Gather every line in the items below that contains the word "resolution". Letter case counts.

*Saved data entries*
=== Begin Enclosure ===

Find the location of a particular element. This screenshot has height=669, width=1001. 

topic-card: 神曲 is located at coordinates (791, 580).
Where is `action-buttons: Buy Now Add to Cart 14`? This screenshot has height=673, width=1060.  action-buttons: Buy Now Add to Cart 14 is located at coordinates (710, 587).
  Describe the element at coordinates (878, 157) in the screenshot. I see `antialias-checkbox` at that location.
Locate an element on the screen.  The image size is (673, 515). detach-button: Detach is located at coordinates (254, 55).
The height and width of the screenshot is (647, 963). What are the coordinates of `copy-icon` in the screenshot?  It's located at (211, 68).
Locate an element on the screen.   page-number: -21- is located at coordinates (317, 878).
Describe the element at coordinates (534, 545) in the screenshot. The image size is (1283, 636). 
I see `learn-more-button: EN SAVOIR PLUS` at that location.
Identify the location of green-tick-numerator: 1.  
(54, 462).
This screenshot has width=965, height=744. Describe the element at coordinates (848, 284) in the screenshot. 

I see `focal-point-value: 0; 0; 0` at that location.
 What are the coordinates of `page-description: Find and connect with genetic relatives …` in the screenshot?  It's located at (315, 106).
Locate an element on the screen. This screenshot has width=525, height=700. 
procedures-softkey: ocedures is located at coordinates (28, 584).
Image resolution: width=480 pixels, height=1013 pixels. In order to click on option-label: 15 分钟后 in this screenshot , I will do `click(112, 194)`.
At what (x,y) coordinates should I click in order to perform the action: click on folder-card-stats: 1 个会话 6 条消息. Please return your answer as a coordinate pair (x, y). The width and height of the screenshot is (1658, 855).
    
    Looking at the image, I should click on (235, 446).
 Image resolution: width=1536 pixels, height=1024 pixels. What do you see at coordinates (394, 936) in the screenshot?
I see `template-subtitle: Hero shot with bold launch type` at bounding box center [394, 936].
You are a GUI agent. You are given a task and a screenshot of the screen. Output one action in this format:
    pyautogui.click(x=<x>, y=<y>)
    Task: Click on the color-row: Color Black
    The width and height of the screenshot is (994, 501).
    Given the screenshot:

=== End Enclosure ===

*Answer section*
Image resolution: width=480 pixels, height=1013 pixels. In order to click on option-label: 15 分钟后 in this screenshot , I will do `click(112, 194)`.
 Image resolution: width=1536 pixels, height=1024 pixels. What do you see at coordinates (394, 936) in the screenshot?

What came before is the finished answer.